While the spotlight in AI remains fixed on model benchmarks, a quieter - and arguably more consequential - shift is underway. A new standard is emerging that could define how AI systems actually DO things in the real world.
Last week, OpenAI committed to MCP. It’s a rare moment of alignment in AI - a shared interface layer gaining traction across rival labs. Everyone from Anthropic (who created it) to OpenAI (its fiercest competitor) is backing it.
So what is MCP? Model Context Protocol - is an open standard that lets AI models connect to apps, tools, and data sources in a consistent, composable way.📦 Think: USB-C for AI integrations, or one universal plug that fits everywhere. MCP is the plumbing that turns a model into an agent.

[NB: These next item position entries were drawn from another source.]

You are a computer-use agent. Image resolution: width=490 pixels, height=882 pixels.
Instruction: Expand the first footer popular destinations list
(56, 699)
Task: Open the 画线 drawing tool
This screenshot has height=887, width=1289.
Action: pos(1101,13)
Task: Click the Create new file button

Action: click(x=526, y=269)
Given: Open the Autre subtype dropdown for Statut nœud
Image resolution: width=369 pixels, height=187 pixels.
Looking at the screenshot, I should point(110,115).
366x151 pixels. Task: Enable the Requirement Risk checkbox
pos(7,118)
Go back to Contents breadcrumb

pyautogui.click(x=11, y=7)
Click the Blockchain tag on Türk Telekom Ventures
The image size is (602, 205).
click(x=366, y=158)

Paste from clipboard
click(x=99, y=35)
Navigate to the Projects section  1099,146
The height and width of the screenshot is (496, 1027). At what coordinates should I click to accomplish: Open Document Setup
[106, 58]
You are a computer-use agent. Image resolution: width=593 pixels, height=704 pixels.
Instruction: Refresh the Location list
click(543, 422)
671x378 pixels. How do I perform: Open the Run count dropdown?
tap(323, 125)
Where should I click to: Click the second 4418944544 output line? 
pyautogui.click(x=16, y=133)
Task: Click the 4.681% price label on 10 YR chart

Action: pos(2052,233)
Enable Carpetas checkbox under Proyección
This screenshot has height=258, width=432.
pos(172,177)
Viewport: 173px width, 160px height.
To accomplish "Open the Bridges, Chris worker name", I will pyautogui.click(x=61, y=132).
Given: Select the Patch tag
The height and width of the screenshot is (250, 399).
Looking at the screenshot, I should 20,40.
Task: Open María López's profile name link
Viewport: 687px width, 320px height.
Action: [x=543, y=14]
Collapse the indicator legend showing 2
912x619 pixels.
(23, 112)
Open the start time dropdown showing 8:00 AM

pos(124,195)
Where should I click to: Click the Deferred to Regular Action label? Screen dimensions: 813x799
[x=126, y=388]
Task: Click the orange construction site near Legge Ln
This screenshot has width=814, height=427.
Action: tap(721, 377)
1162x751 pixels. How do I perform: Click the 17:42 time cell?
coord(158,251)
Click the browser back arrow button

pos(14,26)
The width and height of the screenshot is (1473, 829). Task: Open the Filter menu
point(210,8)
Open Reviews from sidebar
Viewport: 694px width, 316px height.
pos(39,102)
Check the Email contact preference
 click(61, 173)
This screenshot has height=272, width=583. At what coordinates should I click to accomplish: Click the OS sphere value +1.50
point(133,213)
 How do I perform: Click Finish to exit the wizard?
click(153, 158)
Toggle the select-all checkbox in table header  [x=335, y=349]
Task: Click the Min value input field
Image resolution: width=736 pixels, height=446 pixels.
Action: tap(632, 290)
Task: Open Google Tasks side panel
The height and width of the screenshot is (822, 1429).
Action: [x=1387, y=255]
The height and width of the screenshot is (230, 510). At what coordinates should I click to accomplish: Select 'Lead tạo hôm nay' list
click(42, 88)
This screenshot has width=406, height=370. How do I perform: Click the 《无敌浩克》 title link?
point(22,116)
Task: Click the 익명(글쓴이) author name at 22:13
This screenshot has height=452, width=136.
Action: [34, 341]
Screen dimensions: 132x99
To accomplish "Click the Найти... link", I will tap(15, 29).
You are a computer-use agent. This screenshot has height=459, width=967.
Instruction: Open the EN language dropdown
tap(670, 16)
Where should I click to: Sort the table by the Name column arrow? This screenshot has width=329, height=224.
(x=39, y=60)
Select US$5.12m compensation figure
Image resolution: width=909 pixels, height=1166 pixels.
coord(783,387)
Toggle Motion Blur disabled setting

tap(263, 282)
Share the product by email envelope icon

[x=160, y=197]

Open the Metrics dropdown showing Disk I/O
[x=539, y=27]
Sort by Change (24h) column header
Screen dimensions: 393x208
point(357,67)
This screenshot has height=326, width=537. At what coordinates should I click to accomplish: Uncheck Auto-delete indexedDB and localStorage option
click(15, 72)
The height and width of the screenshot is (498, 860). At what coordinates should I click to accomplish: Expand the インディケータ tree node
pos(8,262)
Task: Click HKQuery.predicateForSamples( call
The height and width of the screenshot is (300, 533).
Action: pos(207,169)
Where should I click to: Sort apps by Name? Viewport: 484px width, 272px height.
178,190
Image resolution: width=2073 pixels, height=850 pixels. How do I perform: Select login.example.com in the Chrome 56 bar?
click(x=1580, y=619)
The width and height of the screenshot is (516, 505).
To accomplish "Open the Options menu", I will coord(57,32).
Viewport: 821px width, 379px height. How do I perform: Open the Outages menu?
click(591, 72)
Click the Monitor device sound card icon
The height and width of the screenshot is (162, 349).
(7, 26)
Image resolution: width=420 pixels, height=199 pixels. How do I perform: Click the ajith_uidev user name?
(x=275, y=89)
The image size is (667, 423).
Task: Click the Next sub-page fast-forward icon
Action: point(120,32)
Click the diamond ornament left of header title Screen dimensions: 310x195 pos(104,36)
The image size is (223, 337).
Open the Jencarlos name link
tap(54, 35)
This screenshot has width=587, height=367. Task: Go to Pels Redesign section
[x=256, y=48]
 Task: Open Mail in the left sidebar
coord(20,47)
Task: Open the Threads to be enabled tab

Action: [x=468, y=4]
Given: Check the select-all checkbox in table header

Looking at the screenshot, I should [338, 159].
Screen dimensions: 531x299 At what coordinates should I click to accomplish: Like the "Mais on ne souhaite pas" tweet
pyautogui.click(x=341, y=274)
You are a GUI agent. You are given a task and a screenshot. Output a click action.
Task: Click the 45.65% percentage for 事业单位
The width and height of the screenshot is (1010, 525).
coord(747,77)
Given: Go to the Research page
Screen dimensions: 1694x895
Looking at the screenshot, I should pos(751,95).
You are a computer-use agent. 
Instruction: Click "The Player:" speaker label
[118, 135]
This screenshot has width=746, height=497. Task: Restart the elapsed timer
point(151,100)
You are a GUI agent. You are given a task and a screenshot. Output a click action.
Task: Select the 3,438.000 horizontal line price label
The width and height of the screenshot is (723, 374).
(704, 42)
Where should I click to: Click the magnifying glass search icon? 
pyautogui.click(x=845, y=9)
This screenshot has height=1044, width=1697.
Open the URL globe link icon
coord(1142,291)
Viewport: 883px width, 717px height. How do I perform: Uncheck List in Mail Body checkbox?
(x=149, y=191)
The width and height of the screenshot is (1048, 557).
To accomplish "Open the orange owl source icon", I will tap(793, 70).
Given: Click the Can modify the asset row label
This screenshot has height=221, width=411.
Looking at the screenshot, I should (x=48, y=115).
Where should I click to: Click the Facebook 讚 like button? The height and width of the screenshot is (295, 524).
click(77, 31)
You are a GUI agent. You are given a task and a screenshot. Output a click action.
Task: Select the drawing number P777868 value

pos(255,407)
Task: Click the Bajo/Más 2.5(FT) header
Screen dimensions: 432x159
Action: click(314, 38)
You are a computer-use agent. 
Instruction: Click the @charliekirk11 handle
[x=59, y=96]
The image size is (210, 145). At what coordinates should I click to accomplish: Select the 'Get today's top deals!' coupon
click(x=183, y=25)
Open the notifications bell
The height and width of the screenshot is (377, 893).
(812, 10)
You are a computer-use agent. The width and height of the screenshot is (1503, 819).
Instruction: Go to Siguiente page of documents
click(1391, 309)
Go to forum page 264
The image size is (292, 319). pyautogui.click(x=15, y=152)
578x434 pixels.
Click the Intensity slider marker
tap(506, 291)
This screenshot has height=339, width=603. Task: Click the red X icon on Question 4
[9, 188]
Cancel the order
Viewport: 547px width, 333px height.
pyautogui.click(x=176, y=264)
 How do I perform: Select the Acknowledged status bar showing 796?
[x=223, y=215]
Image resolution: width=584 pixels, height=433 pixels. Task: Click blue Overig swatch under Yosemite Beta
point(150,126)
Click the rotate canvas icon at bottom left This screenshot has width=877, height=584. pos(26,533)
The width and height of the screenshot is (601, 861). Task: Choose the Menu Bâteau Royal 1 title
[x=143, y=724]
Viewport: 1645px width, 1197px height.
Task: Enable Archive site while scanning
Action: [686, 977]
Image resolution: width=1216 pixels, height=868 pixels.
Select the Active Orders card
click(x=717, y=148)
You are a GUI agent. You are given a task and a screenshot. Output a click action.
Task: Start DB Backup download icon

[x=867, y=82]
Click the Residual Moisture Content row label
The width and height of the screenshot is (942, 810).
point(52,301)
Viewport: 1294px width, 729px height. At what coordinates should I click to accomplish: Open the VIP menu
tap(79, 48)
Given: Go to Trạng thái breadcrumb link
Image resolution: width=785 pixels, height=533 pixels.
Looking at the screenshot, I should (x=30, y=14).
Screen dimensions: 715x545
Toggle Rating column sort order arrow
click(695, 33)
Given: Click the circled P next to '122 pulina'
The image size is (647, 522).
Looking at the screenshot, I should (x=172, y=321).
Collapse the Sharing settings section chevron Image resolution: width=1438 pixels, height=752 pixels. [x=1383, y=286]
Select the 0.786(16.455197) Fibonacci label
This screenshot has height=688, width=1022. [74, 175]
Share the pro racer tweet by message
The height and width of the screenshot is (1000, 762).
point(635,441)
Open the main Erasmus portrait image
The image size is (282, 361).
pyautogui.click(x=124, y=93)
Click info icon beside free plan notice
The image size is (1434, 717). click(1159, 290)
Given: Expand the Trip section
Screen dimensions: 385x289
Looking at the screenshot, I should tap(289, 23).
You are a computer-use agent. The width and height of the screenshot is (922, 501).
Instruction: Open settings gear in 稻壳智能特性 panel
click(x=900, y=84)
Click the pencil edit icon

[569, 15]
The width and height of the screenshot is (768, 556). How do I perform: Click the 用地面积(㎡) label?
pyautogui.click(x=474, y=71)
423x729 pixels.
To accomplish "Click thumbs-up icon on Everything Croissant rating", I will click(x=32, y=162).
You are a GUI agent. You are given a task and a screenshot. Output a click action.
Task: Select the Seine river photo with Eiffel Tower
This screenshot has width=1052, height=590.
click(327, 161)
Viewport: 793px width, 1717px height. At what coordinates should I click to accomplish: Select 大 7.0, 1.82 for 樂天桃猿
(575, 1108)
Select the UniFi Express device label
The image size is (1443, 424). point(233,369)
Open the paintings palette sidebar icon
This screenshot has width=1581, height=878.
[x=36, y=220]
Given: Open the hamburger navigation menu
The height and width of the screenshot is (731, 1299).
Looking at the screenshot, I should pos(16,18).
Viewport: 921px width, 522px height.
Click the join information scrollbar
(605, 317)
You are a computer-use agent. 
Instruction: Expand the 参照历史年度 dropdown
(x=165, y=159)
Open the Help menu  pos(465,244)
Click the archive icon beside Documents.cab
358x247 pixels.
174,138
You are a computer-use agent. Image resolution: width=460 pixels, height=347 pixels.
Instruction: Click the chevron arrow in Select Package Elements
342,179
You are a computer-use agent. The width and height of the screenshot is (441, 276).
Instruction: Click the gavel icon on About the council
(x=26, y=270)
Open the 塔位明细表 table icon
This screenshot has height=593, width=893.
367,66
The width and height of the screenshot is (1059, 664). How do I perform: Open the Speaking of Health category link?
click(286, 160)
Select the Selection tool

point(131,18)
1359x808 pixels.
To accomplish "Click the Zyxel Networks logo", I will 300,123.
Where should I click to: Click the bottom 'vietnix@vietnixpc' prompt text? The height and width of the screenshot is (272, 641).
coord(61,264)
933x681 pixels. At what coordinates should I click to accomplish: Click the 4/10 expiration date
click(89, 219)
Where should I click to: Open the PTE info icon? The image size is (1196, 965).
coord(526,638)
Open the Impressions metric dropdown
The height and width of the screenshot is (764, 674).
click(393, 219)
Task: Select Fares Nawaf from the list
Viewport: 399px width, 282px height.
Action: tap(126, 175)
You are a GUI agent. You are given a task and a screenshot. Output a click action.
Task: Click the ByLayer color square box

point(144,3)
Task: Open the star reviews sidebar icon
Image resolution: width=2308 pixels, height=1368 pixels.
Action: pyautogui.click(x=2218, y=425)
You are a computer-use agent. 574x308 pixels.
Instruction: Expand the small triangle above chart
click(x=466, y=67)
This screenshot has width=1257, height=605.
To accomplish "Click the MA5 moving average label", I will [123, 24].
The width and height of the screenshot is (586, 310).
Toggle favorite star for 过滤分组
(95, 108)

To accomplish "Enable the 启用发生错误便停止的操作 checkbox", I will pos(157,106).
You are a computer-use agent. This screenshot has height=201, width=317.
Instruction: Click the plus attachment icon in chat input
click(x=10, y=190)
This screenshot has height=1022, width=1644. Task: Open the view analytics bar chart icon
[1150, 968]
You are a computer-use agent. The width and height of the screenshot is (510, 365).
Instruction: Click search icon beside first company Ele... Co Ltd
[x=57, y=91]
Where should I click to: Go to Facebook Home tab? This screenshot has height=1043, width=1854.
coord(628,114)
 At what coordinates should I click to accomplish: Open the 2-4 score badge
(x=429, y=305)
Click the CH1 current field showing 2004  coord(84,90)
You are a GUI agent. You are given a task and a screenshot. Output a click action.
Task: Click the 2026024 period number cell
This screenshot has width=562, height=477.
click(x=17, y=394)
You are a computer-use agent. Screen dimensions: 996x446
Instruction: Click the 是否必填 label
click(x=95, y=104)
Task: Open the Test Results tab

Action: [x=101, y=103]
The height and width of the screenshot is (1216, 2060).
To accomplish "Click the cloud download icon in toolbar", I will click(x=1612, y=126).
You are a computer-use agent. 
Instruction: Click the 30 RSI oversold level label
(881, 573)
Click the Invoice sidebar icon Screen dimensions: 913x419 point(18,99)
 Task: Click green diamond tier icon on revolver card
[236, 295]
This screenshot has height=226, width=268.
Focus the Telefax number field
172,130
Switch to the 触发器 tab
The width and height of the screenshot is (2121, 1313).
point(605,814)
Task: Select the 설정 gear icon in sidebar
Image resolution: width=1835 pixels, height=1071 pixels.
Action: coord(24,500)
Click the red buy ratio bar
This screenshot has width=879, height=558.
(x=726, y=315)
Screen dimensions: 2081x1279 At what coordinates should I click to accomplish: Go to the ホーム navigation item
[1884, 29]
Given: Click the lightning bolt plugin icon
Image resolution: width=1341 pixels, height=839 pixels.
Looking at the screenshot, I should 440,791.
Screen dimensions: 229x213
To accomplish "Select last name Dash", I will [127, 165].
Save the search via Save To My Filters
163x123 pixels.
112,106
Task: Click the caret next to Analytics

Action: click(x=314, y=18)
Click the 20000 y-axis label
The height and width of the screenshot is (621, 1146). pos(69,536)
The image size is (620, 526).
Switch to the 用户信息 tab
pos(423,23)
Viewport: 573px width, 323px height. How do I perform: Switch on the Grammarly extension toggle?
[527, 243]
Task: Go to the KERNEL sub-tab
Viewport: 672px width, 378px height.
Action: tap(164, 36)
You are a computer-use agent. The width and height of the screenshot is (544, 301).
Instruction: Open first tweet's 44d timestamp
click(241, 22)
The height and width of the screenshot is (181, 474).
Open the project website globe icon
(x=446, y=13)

It’s not about making models smarter. It’s about making them more usable, agentic, and swappable. It’s the missing layer between intelligence and action. In short: What TCP/IP did for the internet, MCP might do for model-based software.
What does it unlock?
🧠For proprietary models like GPT-4 or Claude: Streamlined workflows, plugin ecosystems, and enterprise integrations
🧩 For developers and infra providers: Reusable connectors, less glue code, faster experimentation
🤖 For users: More capable AI agents - ones that don’t just chat, but reason, retrieve, and act
What happens next?
👉 Standardization creates surface area. Expect a wave of agent-specific infra, orchestration platforms, and marketplaces - just as Docker and Kubernetes did for containerized workloads.
👉 It shifts the moat. As models become swappable, value flows to the surrounding ecosystem: deployment, governance, interfaces.
👉 It forces composability. Enterprises no longer have to place one big bet. They can mix, match, and evolve their model stack with less friction.
If LLMs are the engine, MCP is the wiring. The frontier isn't just smarter models - it's interoperable systems.